Frasers bietet 1,7 Milliarden Pfund für die Übernahme von Hugo Boss
H.-Dieter HuhnFrasers bietet 1,7 Milliarden Pfund für die Übernahme von Hugo Boss
Die Frasers Group hat ein Übernahmeangebot in Höhe von 1,7 Milliarden Pfund für den Moderiesen Hugo Boss vorgelegt. Das Angebot bewertet jede Aktie mit 38 Euro und erfolgt zu einem Zeitpunkt, an dem das Modeunternehmen starke Finanzzahlen für das Jahr 2025 vorlegt.
Hugo Boss schloss das Jahr 2025 mit einem Bruttovermögen von 3,7 Milliarden Euro und einem Nettovermögen von knapp 1,6 Milliarden Euro ab. Das Unternehmen verzeichnete zudem einen Umsatz von fast 4,3 Milliarden Euro sowie ein EBITDA von 782 Millionen Euro.
Nach den deutschen Übernahmebestimmungen muss Frasers ein Pflichtangebot abgeben, sobald das Unternehmen eine Beteiligung von 30 Prozent an Hugo Boss hält. Frasers-Chef Michael Murray nahm nicht an den Beratungen des Vorstands über das Angebot teil, da er dem Aufsichtsrat von Hugo Boss angehört.

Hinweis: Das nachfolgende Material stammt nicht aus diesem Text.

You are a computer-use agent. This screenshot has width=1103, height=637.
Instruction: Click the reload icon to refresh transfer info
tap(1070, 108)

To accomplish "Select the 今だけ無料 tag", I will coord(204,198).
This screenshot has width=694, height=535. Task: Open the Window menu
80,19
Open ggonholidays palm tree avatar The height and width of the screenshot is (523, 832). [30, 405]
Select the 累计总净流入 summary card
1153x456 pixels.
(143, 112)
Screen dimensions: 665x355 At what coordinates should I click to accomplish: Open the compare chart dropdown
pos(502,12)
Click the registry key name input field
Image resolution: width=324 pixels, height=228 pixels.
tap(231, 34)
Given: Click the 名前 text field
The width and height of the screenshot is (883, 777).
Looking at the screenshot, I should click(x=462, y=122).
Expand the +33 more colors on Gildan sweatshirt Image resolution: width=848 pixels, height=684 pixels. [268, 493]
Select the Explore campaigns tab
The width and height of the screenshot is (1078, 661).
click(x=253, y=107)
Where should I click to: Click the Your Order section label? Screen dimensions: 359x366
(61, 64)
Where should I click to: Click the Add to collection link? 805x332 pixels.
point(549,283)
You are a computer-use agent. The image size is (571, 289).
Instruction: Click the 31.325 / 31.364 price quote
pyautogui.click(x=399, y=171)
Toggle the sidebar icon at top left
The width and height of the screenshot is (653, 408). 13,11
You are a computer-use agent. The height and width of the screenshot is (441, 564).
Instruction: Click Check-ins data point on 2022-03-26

Frasers hat eine Kreditlinie organisiert, um die Finanzierung des Angebots sowie die damit verbundenen Übernahmekosten zu decken. Die Transaktion soll in der zweiten Jahreshälfte 2026 abgeschlossen werden, vorbehaltlich der behördlichen Genehmigungen. Das Angebot steht noch unter dem Vorbehalt der Freigabe durch die zuständigen Behörden. Bei Erfolg würde Frasers die Kontrolle über eine der weltweit führenden Modemarken mit beträchtlichem Vermögen und starken Erträgen übernehmen. Der Zeitplan für den Abschluss hängt davon ab, dass alle rechtlichen und finanziellen Voraussetzungen erfüllt werden.